*Otros países comparten la postura de México.
La Liga Mexicana del Pacífico (LMP) dio a conocer este lunes que no cuenta con las condiciones necesarias para acudir a la Serie del Caribe 2026, certamen programado del 1 al 7 de febrero y que, en principio, tendría como sede a Venezuela.
La postura de la liga mexicana fue presentada durante una Asamblea General Extraordinaria de la Confederación de Béisbol Profesional del Caribe (CBPC). Según informó el organismo regional, la decisión obedece a “factores externos fuera del control” de la LMP, aunque no se ofrecieron detalles específicos al respecto.
Con esta determinación, el béisbol mexicano se suma a otras ligas de gran tradición que tampoco han confirmado su presencia en el torneo caribeño.
A la ausencia de México se agregan las de Puerto Rico y República Dominicana, cuyas ligas profesionales notificaron oficialmente que no están en condiciones de asistir al evento que se proyecta realizar en Caracas y La Guaira.
La falta de participación de estos tres países supone un duro impacto para la Serie del Caribe, ya que históricamente han sido protagonistas y pilares del torneo.
La CBPC indicó que toma nota de la posición de la Liga Venezolana de Béisbol Profesional (LVBP), la cual ha reiterado que el país sí cuenta con la infraestructura y capacidad organizativa para recibir la competencia.
No obstante, la Confederación evitó confirmar si, ante este panorama, el torneo se llevará a cabo definitivamente en territorio venezolano.

* _Trabajo requerido_
a. Transcribe de la nota sobre la Serie del Caribe el fragmento que empieza en "La falta de" y termina en "recibir la competencia.".
b. Según la nota sobre la Serie del Caribe, ¿en qué fechas está programado el certamen de 2026?

* _Entradas extraídas_
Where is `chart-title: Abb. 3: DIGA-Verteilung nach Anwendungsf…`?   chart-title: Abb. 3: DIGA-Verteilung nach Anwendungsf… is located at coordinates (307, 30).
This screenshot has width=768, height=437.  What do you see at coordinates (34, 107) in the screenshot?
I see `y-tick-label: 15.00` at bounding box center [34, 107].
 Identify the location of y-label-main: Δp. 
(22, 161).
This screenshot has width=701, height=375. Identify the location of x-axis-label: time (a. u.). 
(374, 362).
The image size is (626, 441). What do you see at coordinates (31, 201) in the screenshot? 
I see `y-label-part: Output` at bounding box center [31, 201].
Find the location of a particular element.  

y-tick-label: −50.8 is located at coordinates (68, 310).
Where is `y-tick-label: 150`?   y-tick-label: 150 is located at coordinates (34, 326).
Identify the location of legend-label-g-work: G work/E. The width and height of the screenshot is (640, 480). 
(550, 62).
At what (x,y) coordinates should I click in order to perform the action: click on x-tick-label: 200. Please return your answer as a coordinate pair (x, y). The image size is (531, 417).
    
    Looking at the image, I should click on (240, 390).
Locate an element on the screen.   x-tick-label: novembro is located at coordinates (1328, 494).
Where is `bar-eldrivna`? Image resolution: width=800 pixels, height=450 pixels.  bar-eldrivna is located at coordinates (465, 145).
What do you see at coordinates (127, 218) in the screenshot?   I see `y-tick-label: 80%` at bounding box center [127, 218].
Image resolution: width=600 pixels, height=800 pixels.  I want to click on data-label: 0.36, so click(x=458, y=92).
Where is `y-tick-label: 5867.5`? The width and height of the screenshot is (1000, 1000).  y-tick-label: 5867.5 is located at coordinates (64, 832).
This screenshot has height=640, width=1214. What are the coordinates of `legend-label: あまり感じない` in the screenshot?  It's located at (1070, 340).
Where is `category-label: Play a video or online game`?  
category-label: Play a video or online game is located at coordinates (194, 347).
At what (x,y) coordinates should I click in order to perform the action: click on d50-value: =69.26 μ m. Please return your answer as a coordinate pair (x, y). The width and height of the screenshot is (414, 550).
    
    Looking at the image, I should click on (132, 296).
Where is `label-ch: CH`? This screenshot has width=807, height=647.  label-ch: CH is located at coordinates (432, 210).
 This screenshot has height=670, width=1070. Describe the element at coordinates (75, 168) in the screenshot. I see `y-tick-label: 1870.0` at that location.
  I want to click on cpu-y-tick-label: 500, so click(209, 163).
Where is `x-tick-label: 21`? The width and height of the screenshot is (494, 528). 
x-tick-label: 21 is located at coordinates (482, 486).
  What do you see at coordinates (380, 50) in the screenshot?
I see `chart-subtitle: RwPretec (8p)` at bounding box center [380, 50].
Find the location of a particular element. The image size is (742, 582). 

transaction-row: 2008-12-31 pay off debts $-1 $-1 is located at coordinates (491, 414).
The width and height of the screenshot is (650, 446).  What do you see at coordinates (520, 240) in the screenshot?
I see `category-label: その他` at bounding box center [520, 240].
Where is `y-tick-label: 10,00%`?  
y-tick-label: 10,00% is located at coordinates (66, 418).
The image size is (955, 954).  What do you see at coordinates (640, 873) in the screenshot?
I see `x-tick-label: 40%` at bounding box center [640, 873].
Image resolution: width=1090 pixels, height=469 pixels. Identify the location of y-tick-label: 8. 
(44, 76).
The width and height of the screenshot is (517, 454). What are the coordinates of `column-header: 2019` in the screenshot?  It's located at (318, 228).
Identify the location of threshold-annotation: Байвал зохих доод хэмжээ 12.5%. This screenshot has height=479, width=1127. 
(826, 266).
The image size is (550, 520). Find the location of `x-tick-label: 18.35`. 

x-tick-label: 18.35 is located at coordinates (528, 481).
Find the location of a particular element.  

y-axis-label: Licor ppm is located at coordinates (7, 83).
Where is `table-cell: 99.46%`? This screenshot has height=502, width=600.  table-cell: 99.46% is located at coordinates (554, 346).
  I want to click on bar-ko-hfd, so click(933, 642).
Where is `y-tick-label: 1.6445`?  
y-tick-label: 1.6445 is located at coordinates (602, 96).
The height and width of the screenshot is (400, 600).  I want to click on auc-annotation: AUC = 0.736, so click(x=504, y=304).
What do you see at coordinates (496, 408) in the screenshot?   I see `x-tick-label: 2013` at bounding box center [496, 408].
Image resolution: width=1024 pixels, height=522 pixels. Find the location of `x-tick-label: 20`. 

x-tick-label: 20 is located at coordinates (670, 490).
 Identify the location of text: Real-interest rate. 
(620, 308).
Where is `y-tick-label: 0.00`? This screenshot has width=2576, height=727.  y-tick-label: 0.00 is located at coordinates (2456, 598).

* _Respuestas_
a.
La falta de participación de estos tres países supone un duro impacto para la Serie del Caribe, ya que históricamente han sido protagonistas y pilares del torneo.
La CBPC indicó que toma nota de la posición de la Liga Venezolana de Béisbol Profesional (LVBP), la cual ha reiterado que el país sí cuenta con la infraestructura y capacidad organizativa para recibir la competencia.

b. Del 1 al 7 de febrero.